Directions |
For every entry, reproduce the wording exactly and omit any image it holds.
[Listed entries]
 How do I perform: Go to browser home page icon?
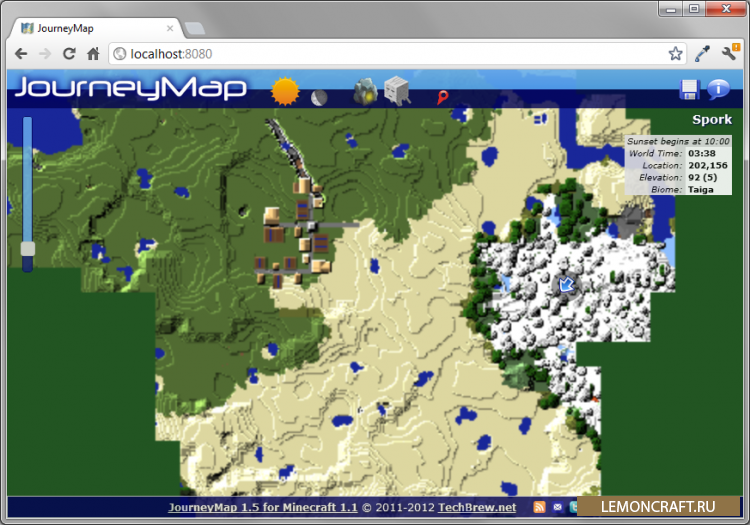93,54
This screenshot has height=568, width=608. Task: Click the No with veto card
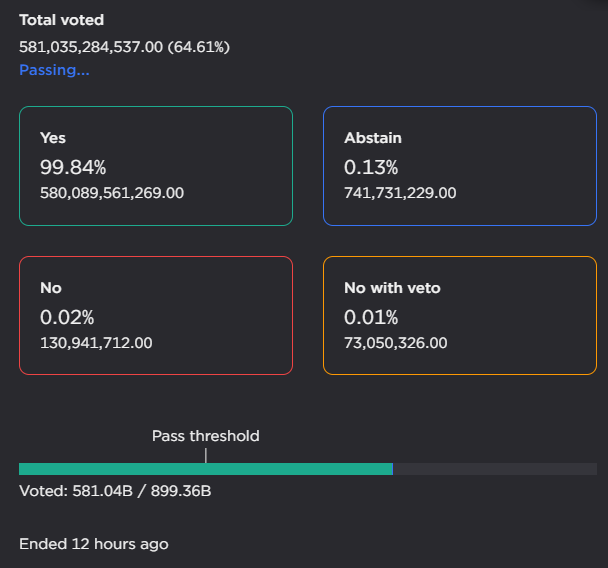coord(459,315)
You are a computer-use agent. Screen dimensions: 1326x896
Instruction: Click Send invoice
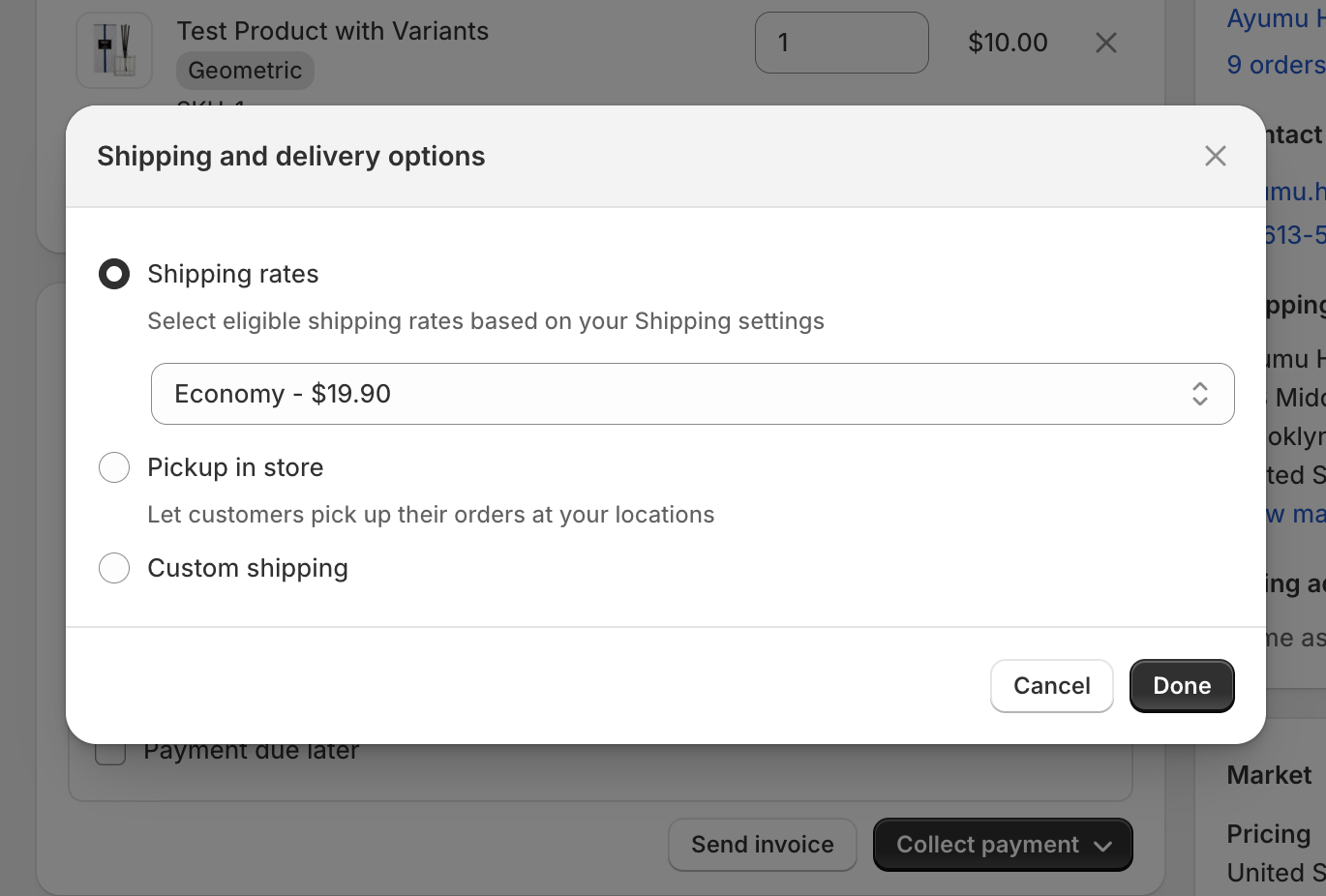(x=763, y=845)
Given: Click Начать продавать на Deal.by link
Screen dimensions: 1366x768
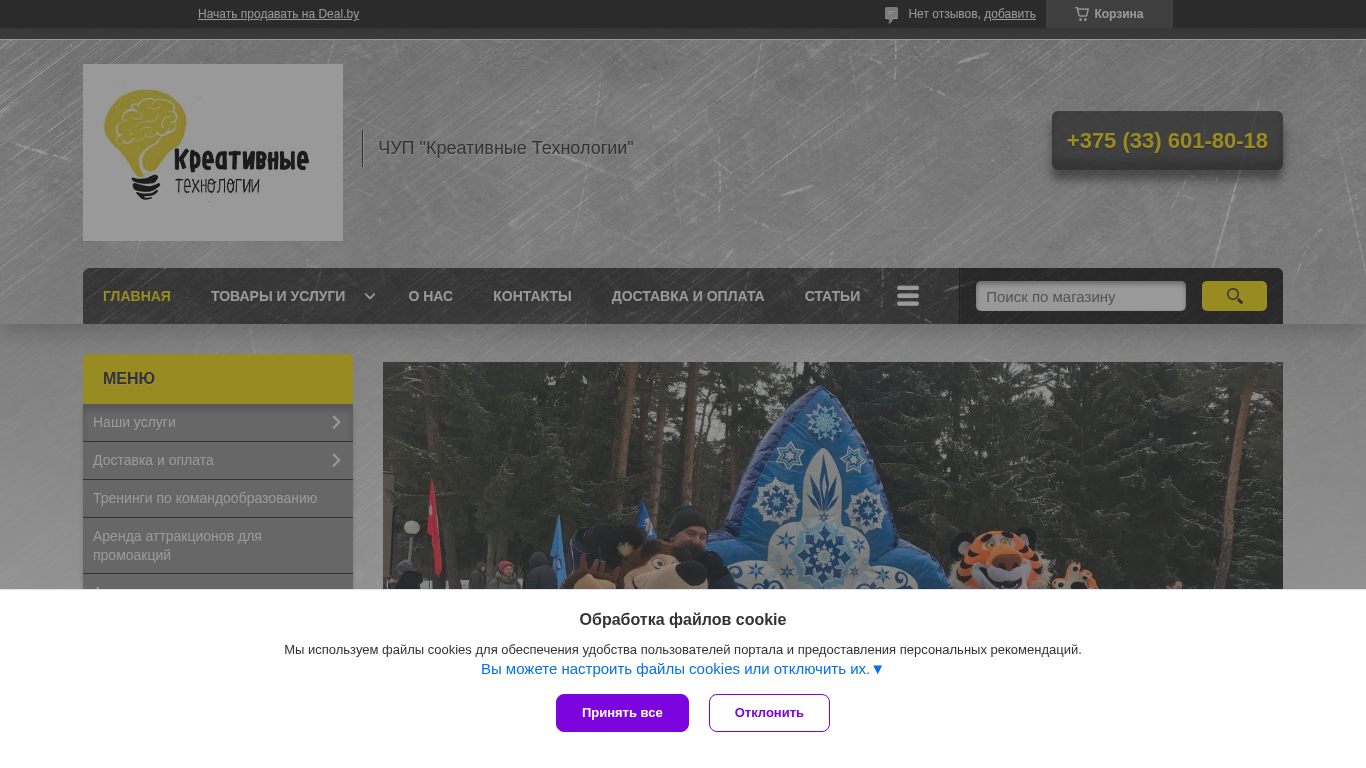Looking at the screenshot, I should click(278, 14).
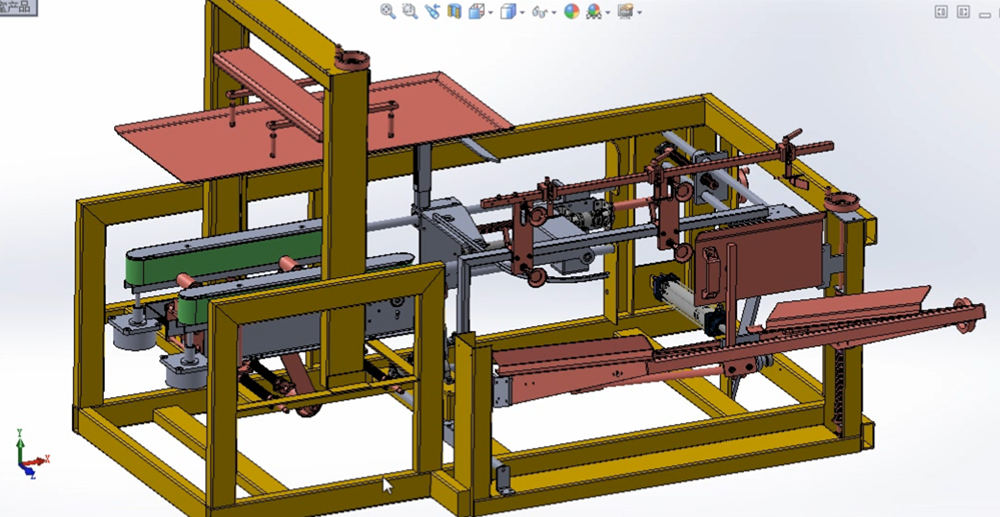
[/Listed entries]
Exercise output |
 How do I perform: Go to browser home page icon?
93,54
This screenshot has height=568, width=608. Task: Click the No with veto card
coord(459,315)
You are a computer-use agent. Screen dimensions: 1326x896
Instruction: Click Send invoice
(x=763, y=845)
Given: Click Начать продавать на Deal.by link
Screen dimensions: 1366x768
Looking at the screenshot, I should click(278, 14).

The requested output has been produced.